We had an old Volvo for the weekend from Laila’s father – Laila, Teresa and I. A beast of a car, reliable, practical, yet full of the impractical collections of bits of metal and cardboard-wrapped breakables of a glass blower. We moved the boxes to the hatchback, and headed out east, stopping at three separate locations. Teresa chose Seelow Heghts, the site of the penultimate major battle of the Red Army on their push to Berlin. Laila chose the place in Poland where Friedrich the Great watched his boyfriend be beheaded by his own father. I chose Rüdersdorf to visit the historic medieval limestone quarry. A decision that left the others a bit unimpressed. Yet I will always tend to favor sites that have “historic” and “medieval” in their title. Perhaps it is the American in me, or the Renaissance Faire lover.

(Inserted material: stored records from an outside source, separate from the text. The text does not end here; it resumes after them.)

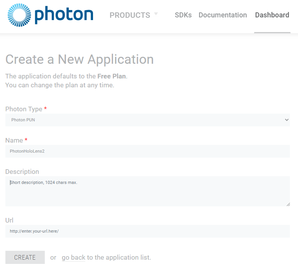The image size is (298, 267).
Task: Click the photon wordmark text
Action: 64,15
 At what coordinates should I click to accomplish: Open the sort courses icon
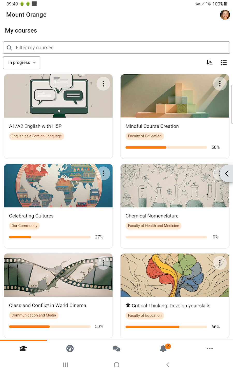pyautogui.click(x=209, y=62)
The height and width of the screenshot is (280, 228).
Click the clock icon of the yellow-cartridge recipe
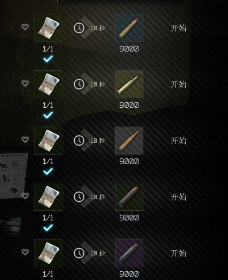tap(79, 84)
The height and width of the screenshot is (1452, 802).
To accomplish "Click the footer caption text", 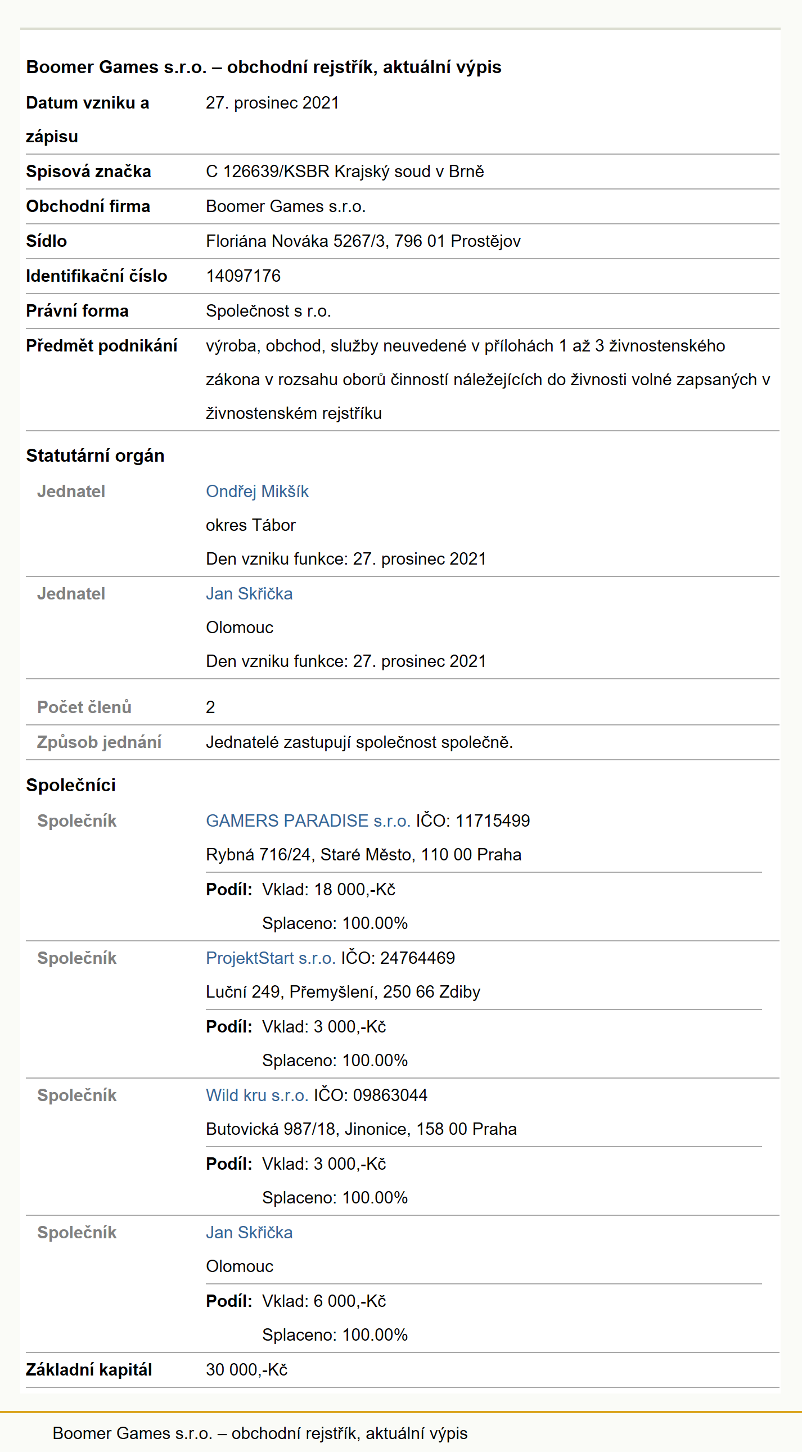I will (260, 1433).
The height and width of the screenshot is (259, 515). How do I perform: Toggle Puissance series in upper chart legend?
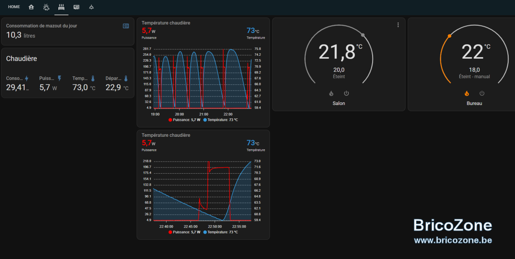pyautogui.click(x=185, y=120)
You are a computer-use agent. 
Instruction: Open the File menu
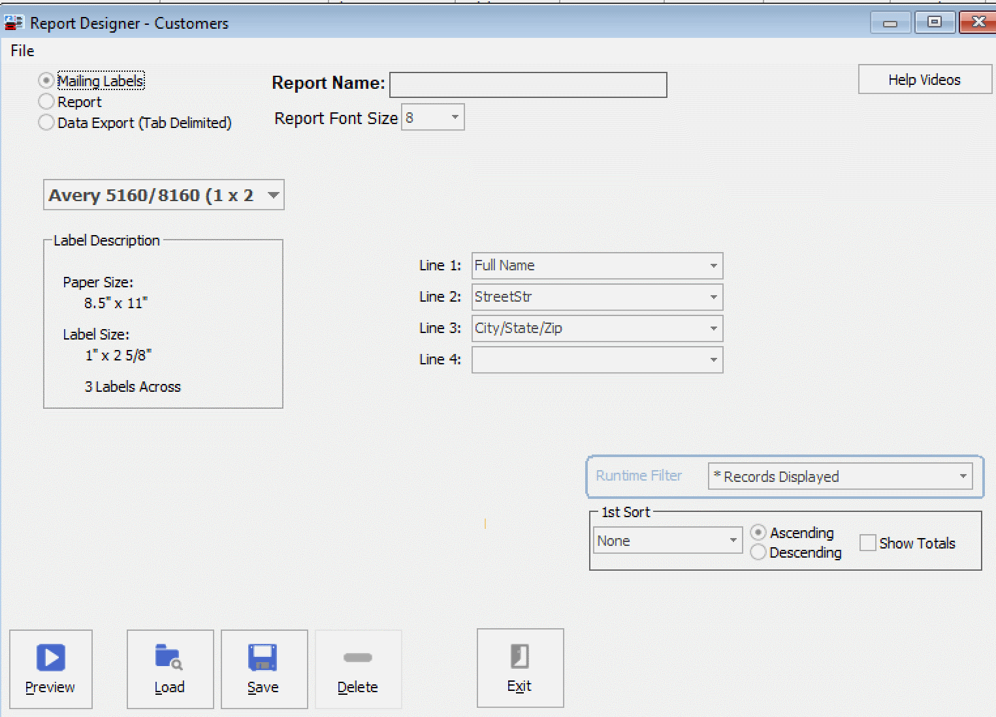click(x=22, y=50)
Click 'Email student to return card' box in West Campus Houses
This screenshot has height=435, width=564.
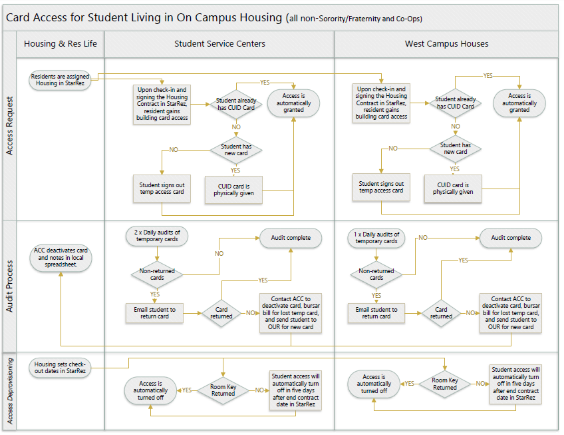(376, 313)
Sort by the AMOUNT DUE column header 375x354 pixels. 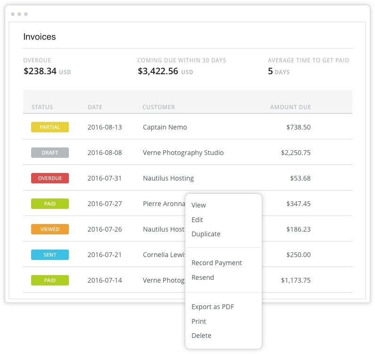[290, 107]
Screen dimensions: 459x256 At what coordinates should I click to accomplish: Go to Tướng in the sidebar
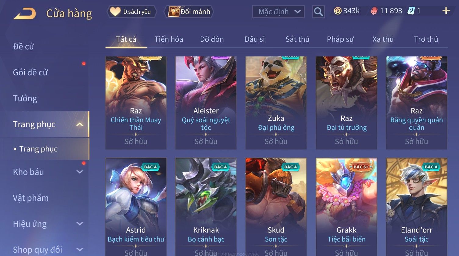25,98
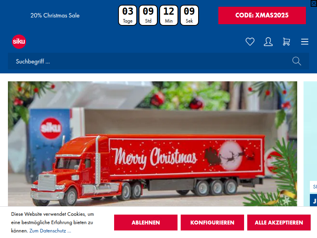Screen dimensions: 317x238
Task: Click the Ablehnen cookie button
Action: [145, 223]
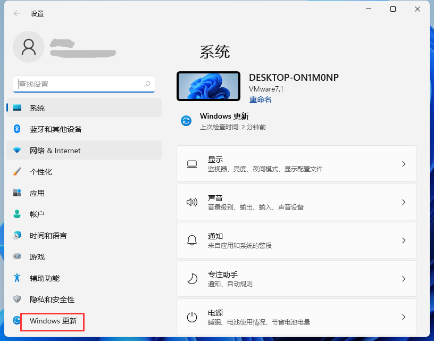This screenshot has height=341, width=434.
Task: Expand the 声音 settings chevron
Action: pos(403,203)
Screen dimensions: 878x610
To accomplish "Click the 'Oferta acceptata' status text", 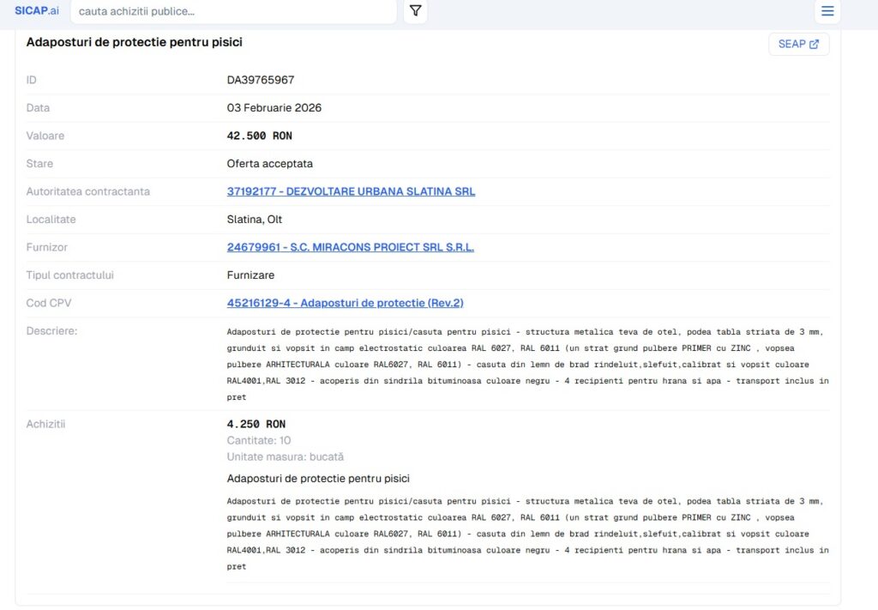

At the site, there was a limestone quarry that dated back 900 years. We began to explore its caverns, climbing over the elegant architecture, entering into its practical geometry. it was shaped like a chimney with different access points at varying heights – for the lighting of fires, for the addition of shale, for the collection of shale. The cone shape stuck straight into the sky. In the middle was a space for limestone that had been mined from the quarry. Underneath that was a fire pit, which would heat the limestone shards, and then the newly carbonized pieces would crack and fall to the collection plate. These would then be mixed with water and sand to make cement.

We climbed through it, thinking this would be the end of our foray. One down, two to go. But as we continued the walk, and realized that it was a series of factories, each built in succession, the next innovations on display. It was like looking at a physical timeline of cement production.
The next cement factory was built and expanded between the1890s and 1930s. It was a colossus of a construction, although utilizing the same concept as the earlier cement factory. It had a series of cones that would hold the limestone, and a furnace to heat it underneath to carbonize the shale. The major difference was that this one happened to have a lot of cones, and was made from a standardized shape of brick, instead of the cobbled construction of stonework that defined the earlier factory.

Then we saw it – the hole in the earth. It was massive, as if Gaia had been picking at a scab. The quarry was more like a valley, open and full of tiny toy tractors, which one could only assume were full-sized when closer. As we stood on top of the hill looking out over the manmade oubliette, a worker approached in a truck. We thought we were about to be chided for wandering too close to the work site, but he excitedly jumped out of his truck and began telling us about the quarry. He said that he worked for a company called Cemex, who made both cement and mortar. He explained the difference in limestone, as the yellowed sides were for mortar, while the gray streaks in the ground were for cement. He pointed to two large containers out in the distance past the quarry, stating that these were the new ovens for the detritus. The building was a square structure with a long flue out the top. It looked like Cape Canaveral, if we were to build one on the moon for its opposite purpose – to come back home. The shape was no different from the construction from the 12th Century, only with a steel frame, and a chimney height impractical all those centuries ago. Our interlocutor went on to explain that this would be a working quarry up until 2062, at which point they expected to run out of limestone, and the remaining hole would be filled with water and turned into a lake.
I scoffed. Once our amicable German left, I stated that it was naïve and presumptuous to assume that such a process was going to happen. Germany had not had the same regime for 50 years straight since its inception, so how can we assume such a long-term plan? Just another example of the arrogance of the present, I stated as we made our way back through the years of stone work, and toward our car. Yet Teresa countered my point as we came back to the entrance and we saw the first construction from the 12th Century. There had been continuity at the quarry for the past 900 years. They had been consistently digging deeper into the earth, removing the converted biomass of mollusks and shells for that long, what is to say they would break from the plan now? I had to concede the point. History is full of continuities, more so than historians would like to admit. Regimes change, and the ways in which we exploit our resources might get a new facelift, but the basic tenets remain. It is hubris to think that we can expect our current values and patterns so far into the future, but more foolish to think that nothing will remain the same. So I might as well plan to come back for a dip 2062, if the earth doesn’t swallow me up, or Gaia pick me out.